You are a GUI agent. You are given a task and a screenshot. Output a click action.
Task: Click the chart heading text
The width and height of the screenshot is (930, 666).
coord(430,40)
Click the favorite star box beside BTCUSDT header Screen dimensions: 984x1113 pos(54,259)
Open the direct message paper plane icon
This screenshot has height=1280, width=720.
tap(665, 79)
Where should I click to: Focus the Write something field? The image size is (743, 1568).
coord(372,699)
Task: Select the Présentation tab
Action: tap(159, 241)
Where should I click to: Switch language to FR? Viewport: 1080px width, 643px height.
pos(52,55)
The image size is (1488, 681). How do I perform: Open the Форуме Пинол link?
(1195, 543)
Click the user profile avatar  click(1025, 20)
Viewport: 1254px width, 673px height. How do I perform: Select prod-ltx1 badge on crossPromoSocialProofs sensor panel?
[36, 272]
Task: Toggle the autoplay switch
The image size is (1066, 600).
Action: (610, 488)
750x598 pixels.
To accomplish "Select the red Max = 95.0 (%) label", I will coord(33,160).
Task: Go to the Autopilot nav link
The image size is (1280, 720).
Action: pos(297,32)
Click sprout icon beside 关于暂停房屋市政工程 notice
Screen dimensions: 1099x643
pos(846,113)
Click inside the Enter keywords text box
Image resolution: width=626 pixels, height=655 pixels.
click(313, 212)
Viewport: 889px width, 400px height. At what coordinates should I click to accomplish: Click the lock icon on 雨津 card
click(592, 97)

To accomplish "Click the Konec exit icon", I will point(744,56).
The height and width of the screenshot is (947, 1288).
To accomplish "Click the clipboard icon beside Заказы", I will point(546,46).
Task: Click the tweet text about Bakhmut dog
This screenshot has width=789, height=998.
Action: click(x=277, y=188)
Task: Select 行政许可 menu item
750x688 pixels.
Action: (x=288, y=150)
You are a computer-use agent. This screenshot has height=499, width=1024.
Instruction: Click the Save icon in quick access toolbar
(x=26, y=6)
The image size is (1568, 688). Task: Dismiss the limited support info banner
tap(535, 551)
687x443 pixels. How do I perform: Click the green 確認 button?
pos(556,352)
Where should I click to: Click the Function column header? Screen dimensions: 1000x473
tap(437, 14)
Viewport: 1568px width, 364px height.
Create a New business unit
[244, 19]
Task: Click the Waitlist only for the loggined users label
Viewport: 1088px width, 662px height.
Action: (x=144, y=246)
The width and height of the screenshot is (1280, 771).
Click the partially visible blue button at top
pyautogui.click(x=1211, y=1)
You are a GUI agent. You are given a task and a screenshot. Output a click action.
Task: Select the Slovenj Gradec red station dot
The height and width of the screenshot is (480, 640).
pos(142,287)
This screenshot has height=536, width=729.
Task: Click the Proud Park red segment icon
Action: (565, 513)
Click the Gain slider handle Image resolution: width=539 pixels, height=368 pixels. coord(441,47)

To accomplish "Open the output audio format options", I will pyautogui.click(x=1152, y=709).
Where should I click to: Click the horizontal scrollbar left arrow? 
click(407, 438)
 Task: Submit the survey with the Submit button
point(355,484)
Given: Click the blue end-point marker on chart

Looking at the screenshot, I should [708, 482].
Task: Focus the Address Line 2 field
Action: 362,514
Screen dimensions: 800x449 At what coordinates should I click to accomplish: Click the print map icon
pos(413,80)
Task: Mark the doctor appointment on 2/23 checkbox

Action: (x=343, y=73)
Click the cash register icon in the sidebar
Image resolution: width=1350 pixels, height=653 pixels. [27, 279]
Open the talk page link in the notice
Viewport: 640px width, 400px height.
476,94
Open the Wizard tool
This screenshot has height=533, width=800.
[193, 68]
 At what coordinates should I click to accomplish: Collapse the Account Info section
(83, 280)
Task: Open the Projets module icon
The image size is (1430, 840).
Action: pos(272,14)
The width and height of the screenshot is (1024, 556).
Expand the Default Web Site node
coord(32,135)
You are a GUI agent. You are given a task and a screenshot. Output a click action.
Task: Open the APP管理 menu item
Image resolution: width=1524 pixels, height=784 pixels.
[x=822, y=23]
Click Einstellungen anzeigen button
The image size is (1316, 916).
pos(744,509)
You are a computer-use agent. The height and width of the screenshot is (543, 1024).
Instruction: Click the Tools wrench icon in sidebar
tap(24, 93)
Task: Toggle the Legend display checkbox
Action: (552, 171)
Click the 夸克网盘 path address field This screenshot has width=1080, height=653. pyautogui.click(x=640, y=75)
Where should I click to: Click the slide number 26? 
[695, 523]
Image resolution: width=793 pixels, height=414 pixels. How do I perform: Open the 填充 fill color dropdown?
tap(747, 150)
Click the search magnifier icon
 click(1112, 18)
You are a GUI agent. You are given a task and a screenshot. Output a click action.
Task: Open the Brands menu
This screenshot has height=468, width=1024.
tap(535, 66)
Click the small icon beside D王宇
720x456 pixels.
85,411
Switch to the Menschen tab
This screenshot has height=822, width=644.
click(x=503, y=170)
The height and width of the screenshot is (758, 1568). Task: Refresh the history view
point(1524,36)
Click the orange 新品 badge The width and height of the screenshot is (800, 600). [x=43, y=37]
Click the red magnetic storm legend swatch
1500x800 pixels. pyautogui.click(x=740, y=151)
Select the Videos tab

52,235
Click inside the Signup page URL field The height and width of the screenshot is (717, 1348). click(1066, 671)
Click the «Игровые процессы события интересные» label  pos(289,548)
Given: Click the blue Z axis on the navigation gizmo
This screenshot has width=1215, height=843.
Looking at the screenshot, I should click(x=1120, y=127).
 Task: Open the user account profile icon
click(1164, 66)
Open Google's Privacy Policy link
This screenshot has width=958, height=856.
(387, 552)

────────────────

- _Your assignment_: Your task is to restate, word for word, the lines from the beginning of the records to the line with "Click the user", inclusive.

- _Solution for this task_:
You are a GUI agent. You are given a task and a screenshot. Output a click action.
Task: Click the chart heading text
The width and height of the screenshot is (930, 666).
coord(430,40)
Click the favorite star box beside BTCUSDT header Screen dimensions: 984x1113 pos(54,259)
Open the direct message paper plane icon
This screenshot has height=1280, width=720.
tap(665, 79)
Where should I click to: Focus the Write something field? The image size is (743, 1568).
coord(372,699)
Task: Select the Présentation tab
Action: tap(159, 241)
Where should I click to: Switch language to FR? Viewport: 1080px width, 643px height.
pos(52,55)
The image size is (1488, 681). How do I perform: Open the Форуме Пинол link?
(1195, 543)
Click the user profile avatar  click(1025, 20)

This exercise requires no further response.